Lecture 14: Optimization for ML in Practice

Lecture 14: Optimization for Machine Learning in Practice

In this lecture, we explore how optimization algorithms are practically implemented in modern deep learning frameworks like PyTorch and TensorFlow. Optimization is at the heart of training machine learning models, especially neural networks. These frameworks provide built-in optimizers that make it easy to experiment with different techniques.

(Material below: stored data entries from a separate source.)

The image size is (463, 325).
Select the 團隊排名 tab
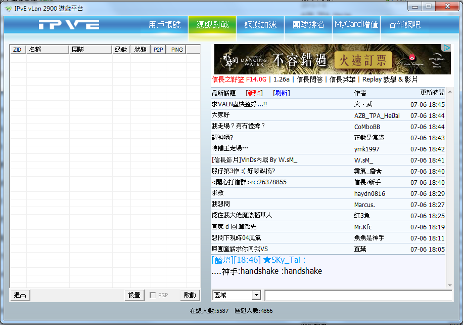[308, 25]
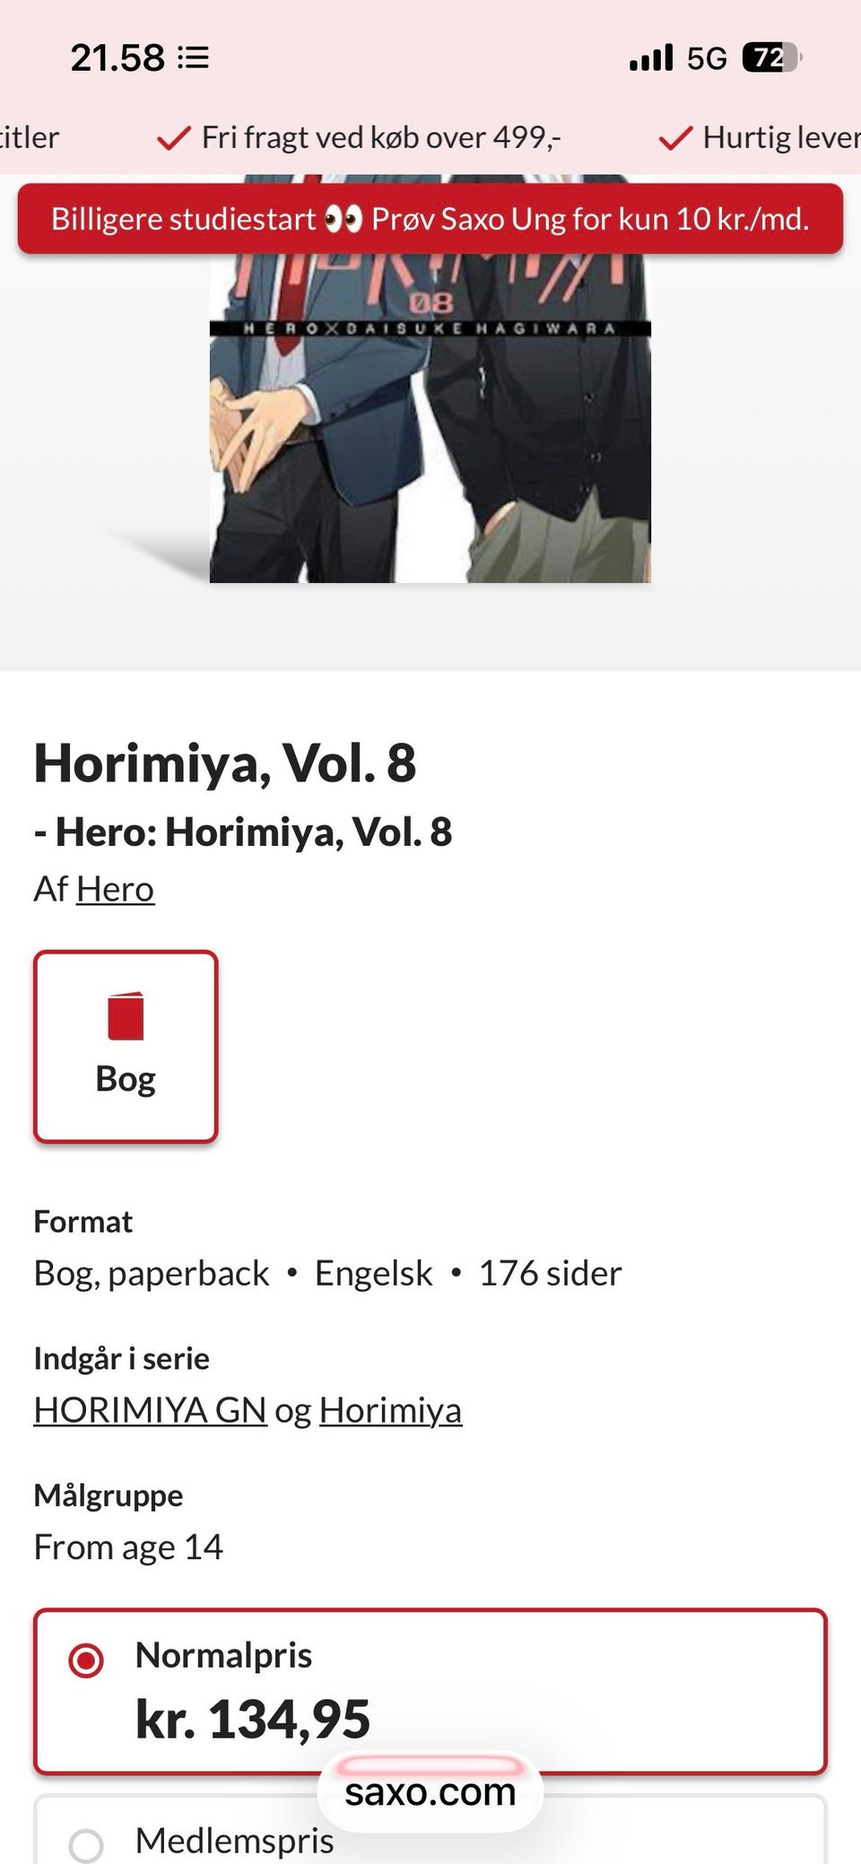Select the kr. 134,95 price box
Viewport: 861px width, 1864px height.
click(x=431, y=1692)
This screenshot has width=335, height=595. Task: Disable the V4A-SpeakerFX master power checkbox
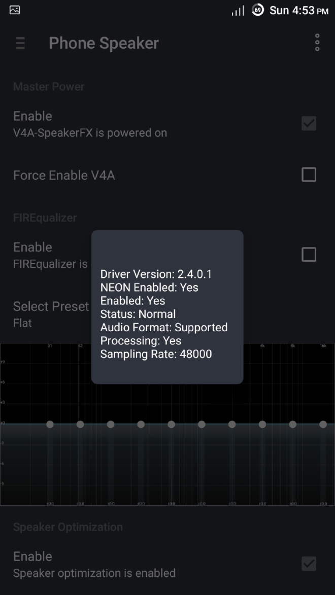tap(309, 123)
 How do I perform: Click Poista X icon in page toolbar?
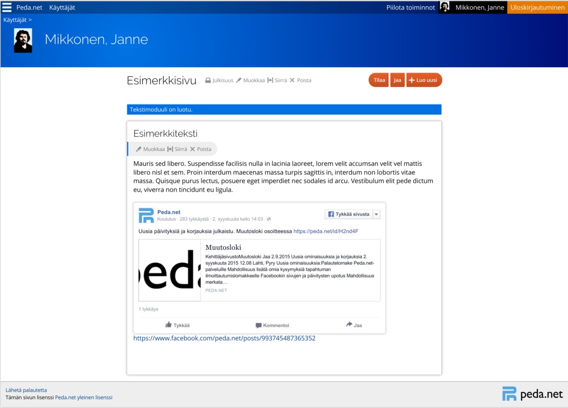pos(292,81)
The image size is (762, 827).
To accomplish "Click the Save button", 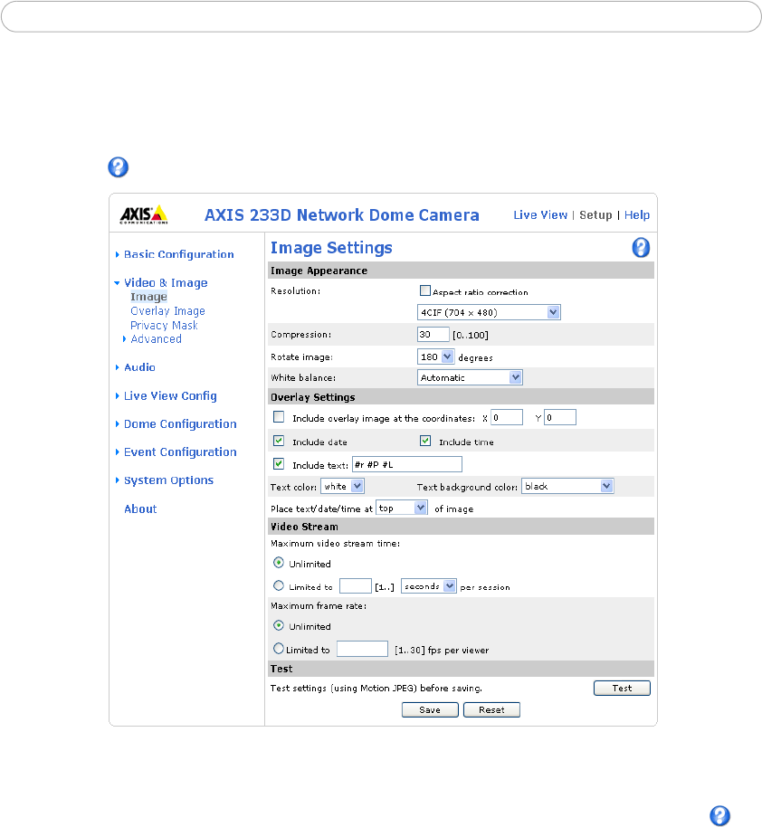I will [430, 710].
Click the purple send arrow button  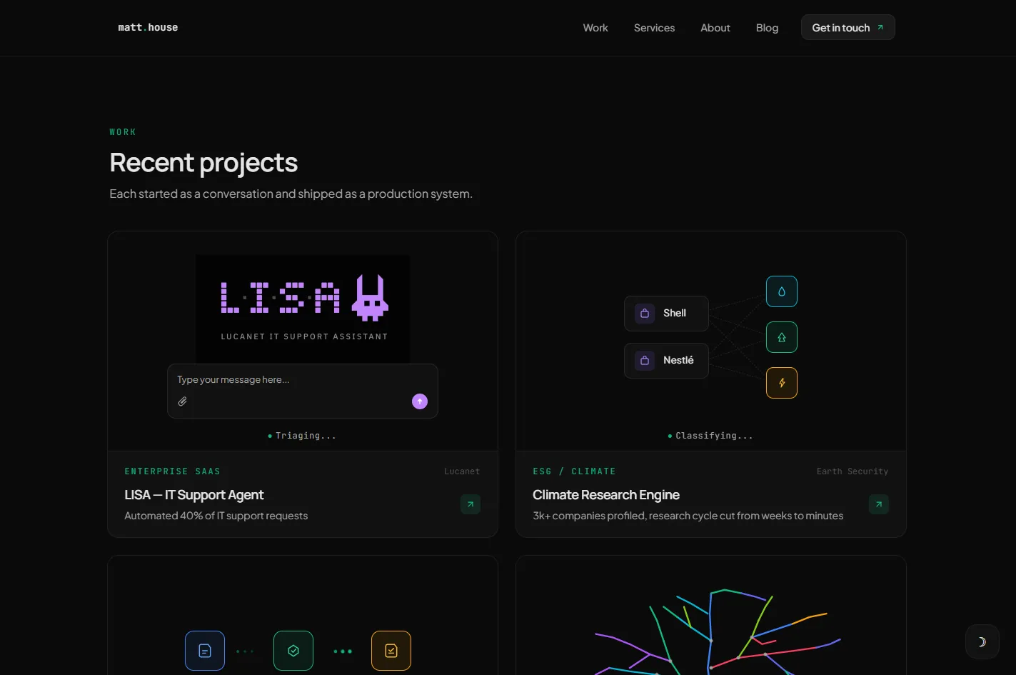420,401

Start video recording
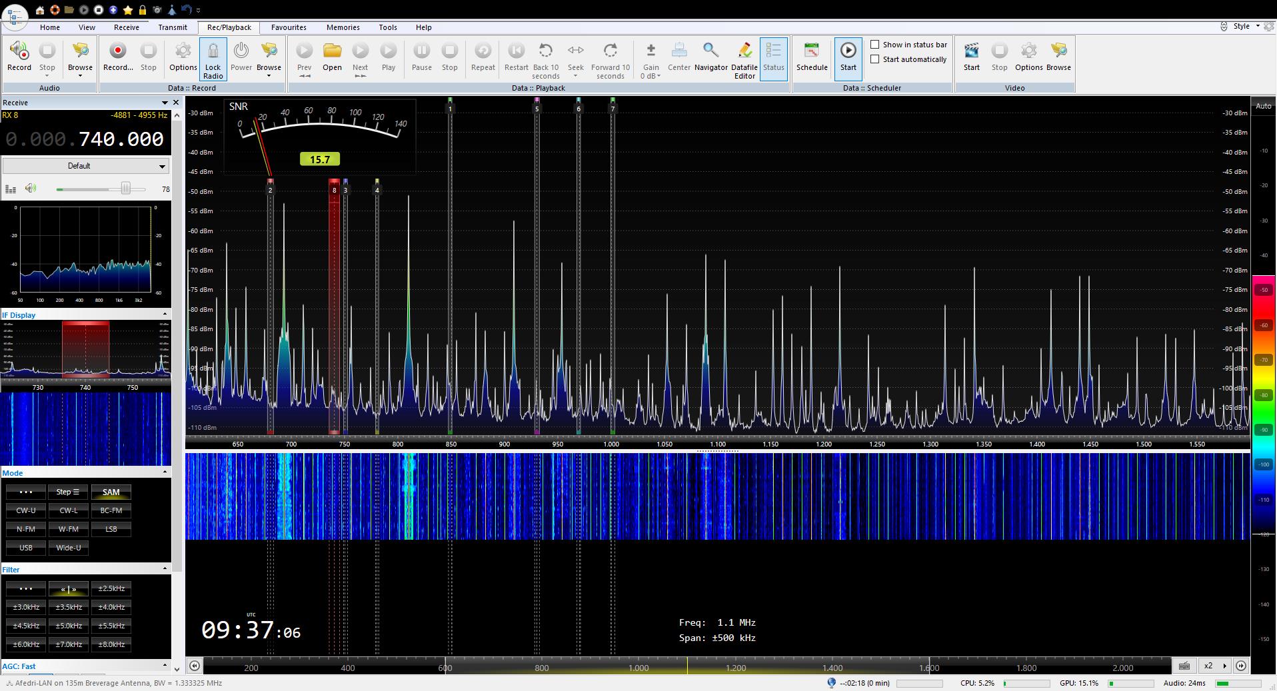971,57
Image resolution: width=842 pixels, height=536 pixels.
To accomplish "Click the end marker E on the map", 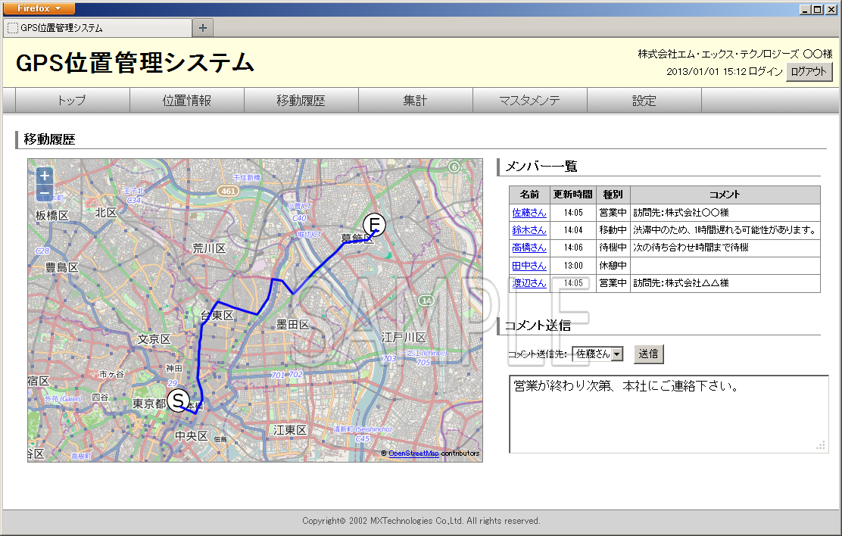I will [x=374, y=224].
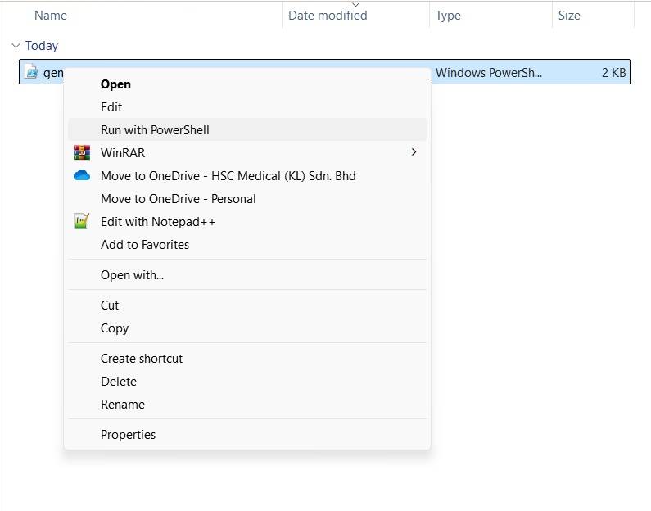Image resolution: width=651 pixels, height=511 pixels.
Task: Open Properties for the file
Action: click(x=128, y=434)
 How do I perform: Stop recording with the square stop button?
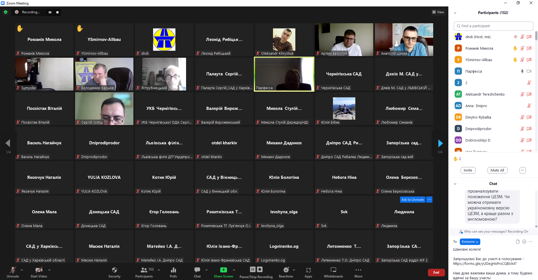click(57, 12)
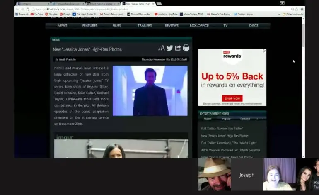Viewport: 319px width, 195px height.
Task: Open the Facebook bookmark in the bookmarks bar
Action: 22,14
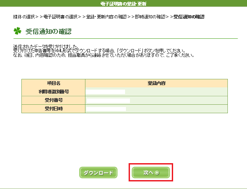Click the instruction text about ダウンロード
The height and width of the screenshot is (189, 247).
pos(99,51)
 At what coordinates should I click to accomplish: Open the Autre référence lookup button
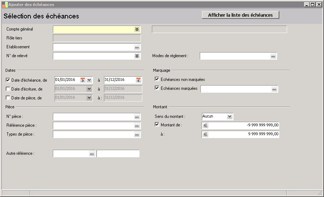click(92, 154)
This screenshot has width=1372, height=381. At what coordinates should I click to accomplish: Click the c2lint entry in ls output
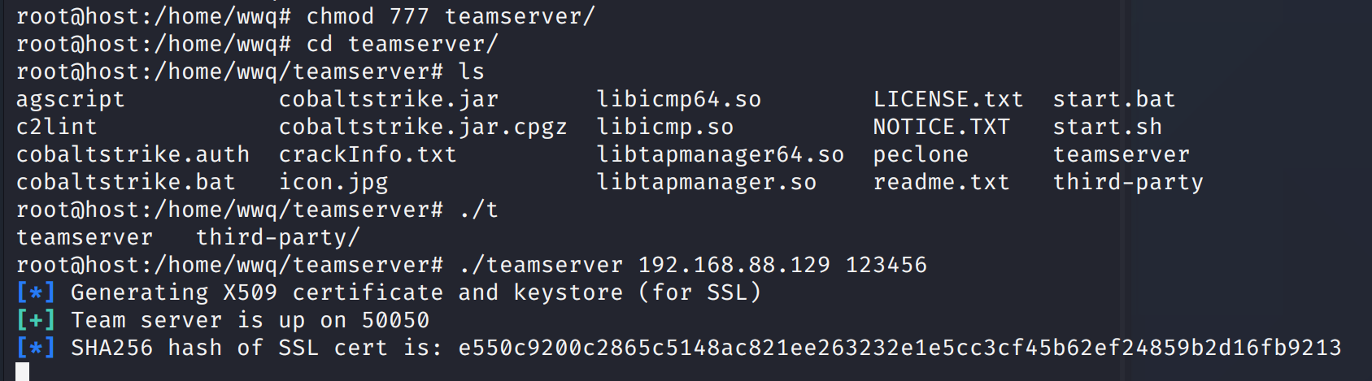(x=57, y=128)
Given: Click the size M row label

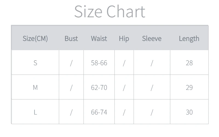Looking at the screenshot, I should click(x=35, y=87).
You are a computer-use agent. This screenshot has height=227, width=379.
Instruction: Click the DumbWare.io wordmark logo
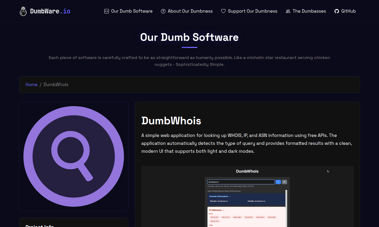(x=51, y=11)
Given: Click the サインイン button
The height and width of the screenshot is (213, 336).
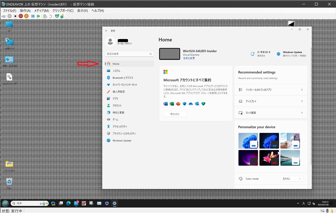Looking at the screenshot, I should [175, 114].
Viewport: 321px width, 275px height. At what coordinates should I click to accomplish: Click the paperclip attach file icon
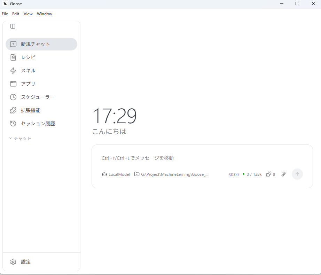[x=283, y=174]
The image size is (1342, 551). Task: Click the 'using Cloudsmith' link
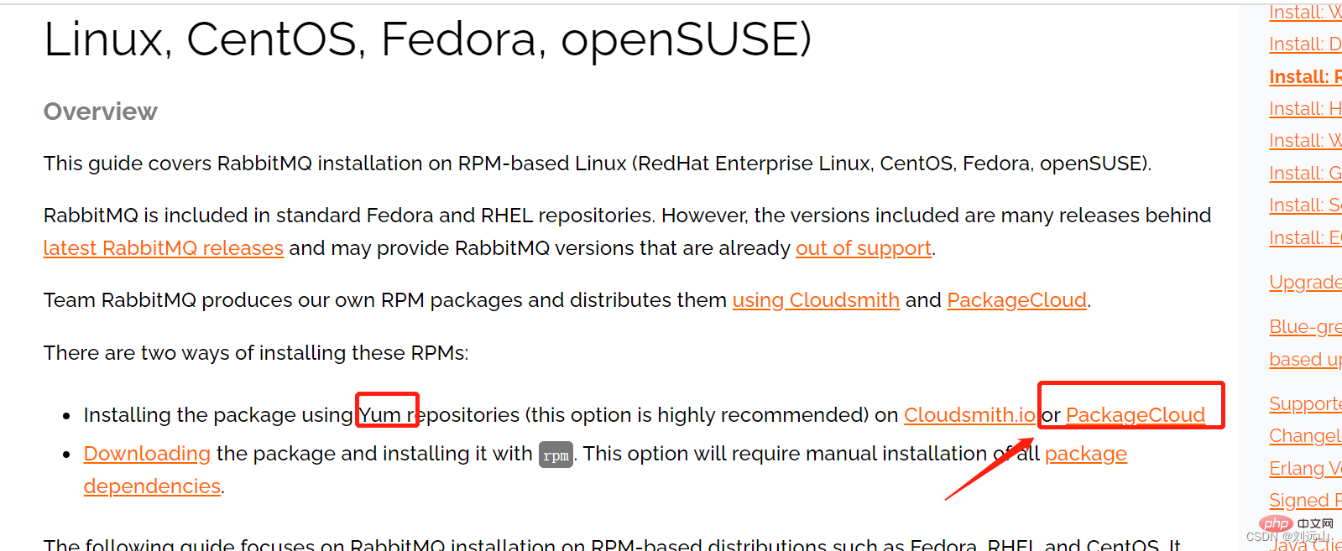pos(815,300)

1. Why Optimization Matters?

Finds the best parameters (weights & biases) for a model.
Minimizes a loss function (e.g., MSE, cross-entropy).
Determines how fast and how well the model learns.

Example: In a linear regression model, optimization finds the line that best fits the data by minimizing the squared error between predictions and actual values.

2. Optimization in PyTorch

Example: Linear Regression with SGD

import torch
import torch.nn as nn
import torch.optim as optim

# Sample data
x = torch.tensor([[1.0], [2.0], [3.0], [4.0]])
y = torch.tensor([[2.0], [4.0], [6.0], [8.0]])

# Model: y = wx + b
model = nn.Linear(1, 1)

# Loss function (Mean Squared Error)
criterion = nn.MSELoss()

# Optimizer: Stochastic Gradient Descent
optimizer = optim.SGD(model.parameters(), lr=0.01)

# Training loop
for epoch in range(100):
    y_pred = model(x)
    loss = criterion(y_pred, y)

    optimizer.zero_grad()   # Reset gradients
    loss.backward()         # Backpropagation
    optimizer.step()        # Update parameters

print("Learned parameters:", list(model.parameters()))

Key points:

optimizer.zero_grad() clears old gradients.
loss.backward() computes gradients using backpropagation.
optimizer.step() updates parameters.

3. Optimization in TensorFlow / Keras

Example: Linear Regression with Adam

import tensorflow as tf

# Sample data
x = tf.constant([[1.0], [2.0], [3.0], [4.0]])
y = tf.constant([[2.0], [4.0], [6.0], [8.0]])

# Model: y = wx + b
model = tf.keras.Sequential([tf.keras.layers.Dense(1)])

# Compile with optimizer and loss
model.compile(optimizer=tf.keras.optimizers.Adam(learning_rate=0.01),
              loss='mse')

# Train model
model.fit(x, y, epochs=100, verbose=0)

# Show learned weights
print("Learned parameters:", model.layers[0].get_weights())

Key points:

Keras makes optimization more automated than PyTorch.
Different optimizers like SGD, Adam, RMSprop can be swapped easily.

4. Popular Optimizers in ML Frameworks

SGD – Simple and widely used, requires careful tuning of learning rate.
Momentum – Speeds up SGD by damping oscillations.
Adam – Adaptive learning rates, works well in practice.
RMSprop – Scales learning rates based on recent gradients.
AdaGrad – Adjusts learning rate per parameter.

5. Applications in ML

Training deep neural networks for image recognition.
Natural language processing tasks like translation.
Reinforcement learning where agents optimize policies.
Large-scale recommendation systems.

6. Summary

PyTorch and TensorFlow make optimization practical by handling gradient computation, parameter updates, and efficient GPU usage. Choosing the right optimizer and tuning learning rates can dramatically improve performance.